--- SOURCE DATA ---

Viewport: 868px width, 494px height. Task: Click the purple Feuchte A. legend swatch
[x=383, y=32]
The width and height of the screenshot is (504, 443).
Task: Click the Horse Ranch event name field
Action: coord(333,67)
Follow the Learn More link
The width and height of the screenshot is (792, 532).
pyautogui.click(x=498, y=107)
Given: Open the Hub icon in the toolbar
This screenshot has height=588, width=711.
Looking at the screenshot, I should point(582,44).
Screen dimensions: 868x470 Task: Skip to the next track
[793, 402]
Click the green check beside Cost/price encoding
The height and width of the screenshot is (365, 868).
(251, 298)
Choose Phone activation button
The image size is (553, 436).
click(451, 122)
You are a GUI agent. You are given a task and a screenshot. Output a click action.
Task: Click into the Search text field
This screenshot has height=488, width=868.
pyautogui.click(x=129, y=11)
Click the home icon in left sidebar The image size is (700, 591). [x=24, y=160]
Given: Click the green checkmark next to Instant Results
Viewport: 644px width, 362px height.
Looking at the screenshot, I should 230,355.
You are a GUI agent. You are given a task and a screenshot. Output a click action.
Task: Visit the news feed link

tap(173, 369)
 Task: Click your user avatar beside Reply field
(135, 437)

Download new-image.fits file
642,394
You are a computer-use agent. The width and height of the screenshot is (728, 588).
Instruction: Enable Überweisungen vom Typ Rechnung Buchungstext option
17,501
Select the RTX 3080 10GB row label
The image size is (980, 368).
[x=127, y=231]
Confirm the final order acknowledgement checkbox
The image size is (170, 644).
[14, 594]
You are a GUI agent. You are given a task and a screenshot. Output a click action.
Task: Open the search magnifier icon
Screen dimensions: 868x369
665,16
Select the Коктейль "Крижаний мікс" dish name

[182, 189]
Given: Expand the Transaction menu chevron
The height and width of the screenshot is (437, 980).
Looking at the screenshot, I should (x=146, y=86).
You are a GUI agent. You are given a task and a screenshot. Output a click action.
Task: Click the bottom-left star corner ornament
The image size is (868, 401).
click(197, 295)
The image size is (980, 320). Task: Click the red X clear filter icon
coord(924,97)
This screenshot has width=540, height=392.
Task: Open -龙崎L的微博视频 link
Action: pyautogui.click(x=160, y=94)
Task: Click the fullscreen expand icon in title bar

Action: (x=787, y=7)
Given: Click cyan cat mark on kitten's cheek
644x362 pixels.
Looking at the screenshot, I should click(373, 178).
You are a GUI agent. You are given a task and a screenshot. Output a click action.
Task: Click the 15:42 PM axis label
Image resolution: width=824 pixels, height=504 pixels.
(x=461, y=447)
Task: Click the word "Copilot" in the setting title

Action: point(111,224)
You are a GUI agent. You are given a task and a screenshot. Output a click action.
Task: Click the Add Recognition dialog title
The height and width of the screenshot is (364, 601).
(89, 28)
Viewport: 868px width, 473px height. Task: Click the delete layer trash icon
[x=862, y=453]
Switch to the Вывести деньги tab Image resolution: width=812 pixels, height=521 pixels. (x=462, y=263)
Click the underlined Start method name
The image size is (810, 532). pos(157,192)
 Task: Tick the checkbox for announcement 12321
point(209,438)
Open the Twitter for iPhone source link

--- TASK ITEM ---
Print each of the lines above again, unchanged.

--- RESPONSE TO THE TASK ---
Viewport: 868px width, 494px height. Task: Click the purple Feuchte A. legend swatch
[x=383, y=32]
The width and height of the screenshot is (504, 443).
Task: Click the Horse Ranch event name field
Action: coord(333,67)
Follow the Learn More link
The width and height of the screenshot is (792, 532).
pyautogui.click(x=498, y=107)
Given: Open the Hub icon in the toolbar
This screenshot has height=588, width=711.
Looking at the screenshot, I should point(582,44).
Screen dimensions: 868x470 Task: Skip to the next track
[793, 402]
Click the green check beside Cost/price encoding
The height and width of the screenshot is (365, 868).
(251, 298)
Choose Phone activation button
The image size is (553, 436).
click(451, 122)
You are a GUI agent. You are given a task and a screenshot. Output a click action.
Task: Click into the Search text field
This screenshot has height=488, width=868.
pyautogui.click(x=129, y=11)
Click the home icon in left sidebar The image size is (700, 591). [x=24, y=160]
Given: Click the green checkmark next to Instant Results
Viewport: 644px width, 362px height.
Looking at the screenshot, I should 230,355.
You are a GUI agent. You are given a task and a screenshot. Output a click action.
Task: Visit the news feed link

tap(173, 369)
 Task: Click your user avatar beside Reply field
(135, 437)

Download new-image.fits file
642,394
You are a computer-use agent. The width and height of the screenshot is (728, 588).
Instruction: Enable Überweisungen vom Typ Rechnung Buchungstext option
17,501
Select the RTX 3080 10GB row label
The image size is (980, 368).
[x=127, y=231]
Confirm the final order acknowledgement checkbox
The image size is (170, 644).
[14, 594]
You are a GUI agent. You are given a task and a screenshot. Output a click action.
Task: Open the search magnifier icon
Screen dimensions: 868x369
665,16
Select the Коктейль "Крижаний мікс" dish name

[182, 189]
Given: Expand the Transaction menu chevron
The height and width of the screenshot is (437, 980).
Looking at the screenshot, I should (x=146, y=86).
You are a GUI agent. You are given a task and a screenshot. Output a click action.
Task: Click the bottom-left star corner ornament
The image size is (868, 401).
click(197, 295)
The image size is (980, 320). Task: Click the red X clear filter icon
coord(924,97)
This screenshot has width=540, height=392.
Task: Open -龙崎L的微博视频 link
Action: pyautogui.click(x=160, y=94)
Task: Click the fullscreen expand icon in title bar

Action: (x=787, y=7)
Given: Click cyan cat mark on kitten's cheek
644x362 pixels.
Looking at the screenshot, I should click(373, 178).
You are a GUI agent. You are given a task and a screenshot. Output a click action.
Task: Click the 15:42 PM axis label
Image resolution: width=824 pixels, height=504 pixels.
(x=461, y=447)
Task: Click the word "Copilot" in the setting title

Action: point(111,224)
You are a GUI agent. You are given a task and a screenshot. Output a click action.
Task: Click the Add Recognition dialog title
The height and width of the screenshot is (364, 601).
(89, 28)
Viewport: 868px width, 473px height. Task: Click the delete layer trash icon
[x=862, y=453]
Switch to the Вывести деньги tab Image resolution: width=812 pixels, height=521 pixels. (x=462, y=263)
Click the underlined Start method name
The image size is (810, 532). pos(157,192)
 Task: Tick the checkbox for announcement 12321
point(209,438)
Open the Twitter for iPhone source link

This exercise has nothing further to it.